How to fight cybercrime without compromising consumer privacy

March 27, 2015

Andreas Baumhof

In light of the recent executive order on cybersecurity by President Obama, now is a better time than ever to address online security and privacy.

The order urges private sector companies to share data surrounding threats and cybersecurity data. Collecting an unreasonable amout of personal information will lead to what my colleague, Alisdair Faulkner, calls a "privacy Pearl Harbor.” Threat-intelligence sharing is necessary, but only to a certain extent — businesses must make sure that reasonable security is not an unreasonable privacy invasion.

How can businesses effectively share threat information and effectively protect against cybercrime threats without compromising consumer privacy? Following are three best practices:

1. Maintain a reasonable amount of digital identity verification

Verifying one’s location or phone number when using a banking app is perfectly reasonable. However, some businesses, including ride-sharing services and major banks, have access to information about your entire location and activity history each time you use the app, which is an unreasonable privacy invasion and beyond what is necessary for security measures.

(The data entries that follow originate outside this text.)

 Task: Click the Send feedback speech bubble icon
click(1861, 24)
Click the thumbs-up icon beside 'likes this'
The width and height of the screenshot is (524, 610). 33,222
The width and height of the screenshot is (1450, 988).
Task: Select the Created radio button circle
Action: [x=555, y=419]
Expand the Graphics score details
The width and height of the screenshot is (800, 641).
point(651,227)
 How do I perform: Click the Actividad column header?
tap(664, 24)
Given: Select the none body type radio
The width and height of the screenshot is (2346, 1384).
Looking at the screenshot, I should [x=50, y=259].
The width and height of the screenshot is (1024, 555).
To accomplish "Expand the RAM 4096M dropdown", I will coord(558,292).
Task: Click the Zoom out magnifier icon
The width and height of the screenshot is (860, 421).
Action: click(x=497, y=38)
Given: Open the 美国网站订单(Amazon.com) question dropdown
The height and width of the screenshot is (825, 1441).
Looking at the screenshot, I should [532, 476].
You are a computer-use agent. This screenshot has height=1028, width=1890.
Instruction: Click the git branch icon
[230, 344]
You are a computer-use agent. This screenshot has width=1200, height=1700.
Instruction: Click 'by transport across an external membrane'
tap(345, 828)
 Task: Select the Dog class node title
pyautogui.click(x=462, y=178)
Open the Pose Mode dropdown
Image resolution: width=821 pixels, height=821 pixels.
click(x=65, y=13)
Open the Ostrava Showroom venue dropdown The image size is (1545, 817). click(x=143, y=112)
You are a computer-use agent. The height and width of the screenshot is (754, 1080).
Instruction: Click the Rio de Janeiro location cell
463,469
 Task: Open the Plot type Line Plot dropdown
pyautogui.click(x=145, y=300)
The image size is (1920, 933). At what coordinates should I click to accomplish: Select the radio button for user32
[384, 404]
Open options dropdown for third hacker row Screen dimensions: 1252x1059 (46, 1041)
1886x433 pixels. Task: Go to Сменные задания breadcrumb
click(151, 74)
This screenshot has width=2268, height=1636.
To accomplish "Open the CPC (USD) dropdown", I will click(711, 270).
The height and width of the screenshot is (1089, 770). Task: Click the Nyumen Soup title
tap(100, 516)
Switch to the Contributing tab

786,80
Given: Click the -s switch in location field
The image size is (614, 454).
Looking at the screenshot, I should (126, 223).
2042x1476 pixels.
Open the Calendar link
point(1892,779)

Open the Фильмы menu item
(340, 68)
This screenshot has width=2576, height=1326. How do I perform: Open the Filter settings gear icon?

2. Leverage anonymized shared intelligence and context-based authentication

At a minimum, industries operating online should self-enforce standards for controlling access to customer data from both insider and outsider theft without invading privacy. Context-based authentication establishes trust for each account login based on fully anonymous user identity, device usage, geolocation, behavior and other factors without compromising consumer identity or privacy.